Der Bund der Vertriebenen (BdV) versuchte am Dienstag, den Streit über die Mitwirkung seiner Präsidentin Erika Steinbach im Rat der Stiftung »Flucht, Vertreibung, Versöhnung« dazu zu nutzen, neue Vorteile für sich auszuhandeln. Seit Wochen wehrt sich Bundesaußenminister Guido Westerwelle (FDP) gegen eine Berufung Steinbachs in den Stiftungsrat, da dies zu einer erheblichen Belastung der deutsch-polnischen Beziehungen führen würde. Eine Benennung Steinbachs gilt in Polen als Provokation, weil die CDU-Bundestagsabgeordnete im Einklang mit der revanchistischen Linie ihres Verbandes im Parlament gegen den Grenzvertrag mit Warschau gestimmt hatte. Dennoch stellte der BdV jetzt für den Fall eines Verzichts Steinbachs Forderungen an die Bundesregierung. Sollten diese nicht akzeptiert werden, drohte er mit juristischen Schritten und dem Rückzug aus dem Projekt.
Hauptsächlich geht es dem BdV um die Aufstockung der Zahl der sogenannten Vertriebenenvertreter im Stiftungsrat sowie um die Abschaffung des Vetorechts der Bundesregierung bei der Benennung von Ratsmitgliedern, »um zukünftige politische Bevormundung auszuschließen«. Ferner wird verlangt, der Stiftung die gesamte Fläche des Deutschlandhauses zur Verfügung zu stellen, »um Siedlungsgeschichte, Vertreibungsschicksale und Integration der deutschen Vertriebenen sowie deren Dokumentation adäquat darstellen zu können«. Falls die Bundesregierung auf diesen Vorschlag eingehe, »entfällt die Notwendigkeit, daß der BdV durch seine Präsidentin im Stiftungsrat vertreten sein muß«, heißt es in einem Beschluß des Verbandes.
Die CDU/CSU signalisierte sofort Zustimmung. FDP-Chef Westerwelle zeigte sich gesprächsbereit. Gegen mehr BdV-Mitglieder im Stiftungsrat sprachen sich die Grünen aus. »Schon heute hat der BdV die höchste Zahl an Stiftungsratsmitgliedern. Der Bundestag hat sogar nur zwei Sitze«, erklärte der parlamentarische Geschäftsführer Volker Beck.
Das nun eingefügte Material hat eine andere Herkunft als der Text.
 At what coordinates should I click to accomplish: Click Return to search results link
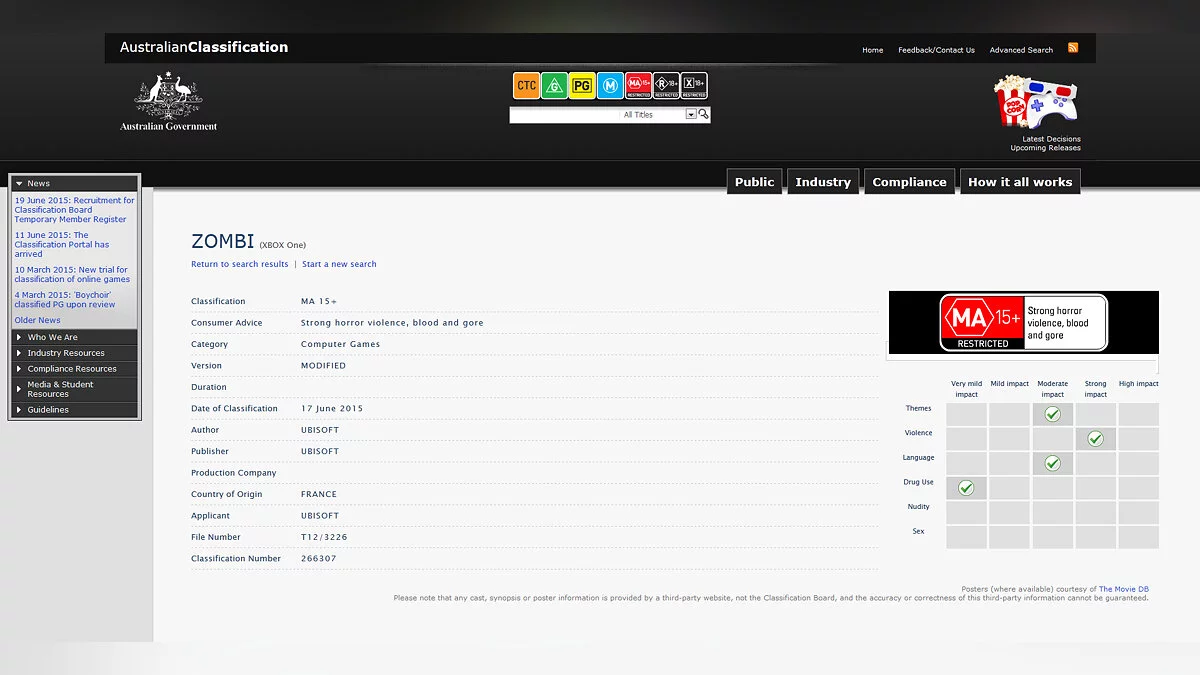239,264
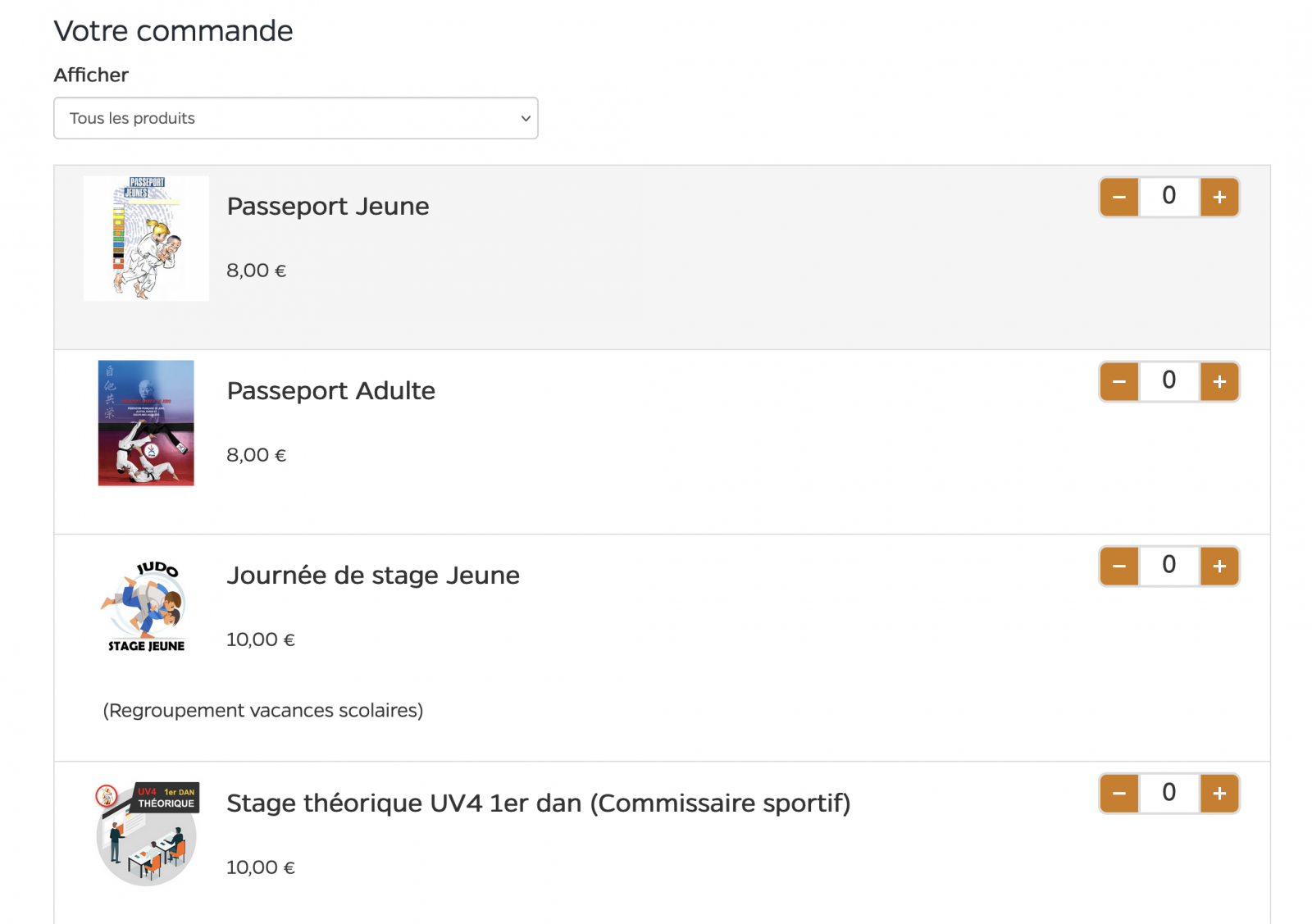Click the Passeport Jeune quantity field
Viewport: 1312px width, 924px height.
[1168, 197]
Grünen-Fraktionschefin Renate Künast urteilte, die BdV-Vorschläge seien »keine goldene Brücke«, sondern »eine bodenlose Unverschämtheit«. Bundestagsvizepräsident Wolfgang Thierse (SPD) sagte, Steinbachs Forderungen seien »der erpresserische Versuch, das Anliegen der Stiftung in ihrem Sinne zu verändern«. Für die Linksfraktion erklärte Petra Pau: »Der Bundestag sollte sich endlich eingestehen: Diese ganze Stiftungsidee war ein Spiel mit dem Feuer, das keine Gewinner kennt«. Alternativ forderte sie erneut eine europäische »Stiftung gegen Krieg«, die bei den Ursachen von Kriegen ansetzen und deren Folgen einbeziehen würde.